YOUR INSTRUCTIONS:
When every entry has been read, print each one back exactly.

(Pixel coordinate grounding data)
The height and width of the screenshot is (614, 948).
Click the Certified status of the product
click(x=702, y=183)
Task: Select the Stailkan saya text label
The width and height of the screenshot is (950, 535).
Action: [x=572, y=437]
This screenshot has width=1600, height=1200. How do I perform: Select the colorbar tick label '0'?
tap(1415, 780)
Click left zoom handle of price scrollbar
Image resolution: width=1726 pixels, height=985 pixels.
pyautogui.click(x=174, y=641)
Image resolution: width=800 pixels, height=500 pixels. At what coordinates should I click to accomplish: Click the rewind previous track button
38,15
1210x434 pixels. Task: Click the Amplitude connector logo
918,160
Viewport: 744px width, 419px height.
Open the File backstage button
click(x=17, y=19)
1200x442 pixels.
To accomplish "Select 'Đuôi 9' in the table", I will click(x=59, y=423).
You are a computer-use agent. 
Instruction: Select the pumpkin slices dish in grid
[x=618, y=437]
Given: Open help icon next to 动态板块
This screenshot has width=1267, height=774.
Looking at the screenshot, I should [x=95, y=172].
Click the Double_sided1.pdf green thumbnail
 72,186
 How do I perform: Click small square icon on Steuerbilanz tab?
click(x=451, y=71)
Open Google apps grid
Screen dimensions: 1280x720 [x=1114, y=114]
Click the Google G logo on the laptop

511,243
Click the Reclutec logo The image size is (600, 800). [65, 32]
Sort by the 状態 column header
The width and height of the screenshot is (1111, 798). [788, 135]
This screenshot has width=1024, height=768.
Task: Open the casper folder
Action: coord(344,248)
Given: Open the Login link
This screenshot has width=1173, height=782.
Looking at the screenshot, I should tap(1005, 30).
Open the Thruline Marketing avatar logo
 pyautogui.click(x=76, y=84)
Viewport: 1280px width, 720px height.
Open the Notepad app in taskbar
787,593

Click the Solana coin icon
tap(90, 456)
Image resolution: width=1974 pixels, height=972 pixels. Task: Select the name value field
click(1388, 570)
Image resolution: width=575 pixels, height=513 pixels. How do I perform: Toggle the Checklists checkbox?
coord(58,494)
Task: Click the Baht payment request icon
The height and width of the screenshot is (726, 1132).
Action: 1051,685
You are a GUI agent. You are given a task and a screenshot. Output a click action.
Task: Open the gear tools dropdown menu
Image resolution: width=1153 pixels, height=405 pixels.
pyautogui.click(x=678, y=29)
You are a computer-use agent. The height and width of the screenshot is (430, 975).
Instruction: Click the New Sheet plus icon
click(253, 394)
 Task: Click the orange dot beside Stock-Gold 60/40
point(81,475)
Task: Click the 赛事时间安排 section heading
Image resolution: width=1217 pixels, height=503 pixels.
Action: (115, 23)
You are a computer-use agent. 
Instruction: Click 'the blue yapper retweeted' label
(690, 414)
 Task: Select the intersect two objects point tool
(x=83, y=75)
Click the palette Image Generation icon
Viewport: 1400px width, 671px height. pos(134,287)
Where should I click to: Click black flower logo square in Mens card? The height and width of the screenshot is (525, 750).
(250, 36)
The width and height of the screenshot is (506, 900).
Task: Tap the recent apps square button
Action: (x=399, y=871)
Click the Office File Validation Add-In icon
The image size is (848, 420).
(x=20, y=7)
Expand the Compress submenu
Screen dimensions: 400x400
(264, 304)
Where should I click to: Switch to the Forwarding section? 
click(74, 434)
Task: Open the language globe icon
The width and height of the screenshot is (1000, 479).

SOLUTION TO THE PROBLEM:
The height and width of the screenshot is (614, 948).
Click the Certified status of the product
click(x=702, y=183)
Task: Select the Stailkan saya text label
The width and height of the screenshot is (950, 535).
Action: [x=572, y=437]
This screenshot has width=1600, height=1200. How do I perform: Select the colorbar tick label '0'?
tap(1415, 780)
Click left zoom handle of price scrollbar
Image resolution: width=1726 pixels, height=985 pixels.
pyautogui.click(x=174, y=641)
Image resolution: width=800 pixels, height=500 pixels. At what coordinates should I click to accomplish: Click the rewind previous track button
38,15
1210x434 pixels. Task: Click the Amplitude connector logo
918,160
Viewport: 744px width, 419px height.
Open the File backstage button
click(x=17, y=19)
1200x442 pixels.
To accomplish "Select 'Đuôi 9' in the table", I will click(x=59, y=423).
You are a computer-use agent. 
Instruction: Select the pumpkin slices dish in grid
[x=618, y=437]
Given: Open help icon next to 动态板块
This screenshot has width=1267, height=774.
Looking at the screenshot, I should [x=95, y=172].
Click the Double_sided1.pdf green thumbnail
 72,186
 How do I perform: Click small square icon on Steuerbilanz tab?
click(x=451, y=71)
Open Google apps grid
Screen dimensions: 1280x720 [x=1114, y=114]
Click the Google G logo on the laptop

511,243
Click the Reclutec logo The image size is (600, 800). [65, 32]
Sort by the 状態 column header
The width and height of the screenshot is (1111, 798). [788, 135]
This screenshot has width=1024, height=768.
Task: Open the casper folder
Action: coord(344,248)
Given: Open the Login link
This screenshot has width=1173, height=782.
Looking at the screenshot, I should tap(1005, 30).
Open the Thruline Marketing avatar logo
 pyautogui.click(x=76, y=84)
Viewport: 1280px width, 720px height.
Open the Notepad app in taskbar
787,593

Click the Solana coin icon
tap(90, 456)
Image resolution: width=1974 pixels, height=972 pixels. Task: Select the name value field
click(1388, 570)
Image resolution: width=575 pixels, height=513 pixels. How do I perform: Toggle the Checklists checkbox?
coord(58,494)
Task: Click the Baht payment request icon
The height and width of the screenshot is (726, 1132).
Action: 1051,685
You are a GUI agent. You are given a task and a screenshot. Output a click action.
Task: Open the gear tools dropdown menu
Image resolution: width=1153 pixels, height=405 pixels.
pyautogui.click(x=678, y=29)
You are a computer-use agent. The height and width of the screenshot is (430, 975).
Instruction: Click the New Sheet plus icon
click(253, 394)
 Task: Click the orange dot beside Stock-Gold 60/40
point(81,475)
Task: Click the 赛事时间安排 section heading
Image resolution: width=1217 pixels, height=503 pixels.
Action: (115, 23)
You are a computer-use agent. 
Instruction: Click 'the blue yapper retweeted' label
(690, 414)
 Task: Select the intersect two objects point tool
(x=83, y=75)
Click the palette Image Generation icon
Viewport: 1400px width, 671px height. pos(134,287)
Where should I click to: Click black flower logo square in Mens card? The height and width of the screenshot is (525, 750).
(250, 36)
The width and height of the screenshot is (506, 900).
Task: Tap the recent apps square button
Action: (x=399, y=871)
Click the Office File Validation Add-In icon
The image size is (848, 420).
(x=20, y=7)
Expand the Compress submenu
Screen dimensions: 400x400
(264, 304)
Where should I click to: Switch to the Forwarding section? 
click(74, 434)
Task: Open the language globe icon
The width and height of the screenshot is (1000, 479).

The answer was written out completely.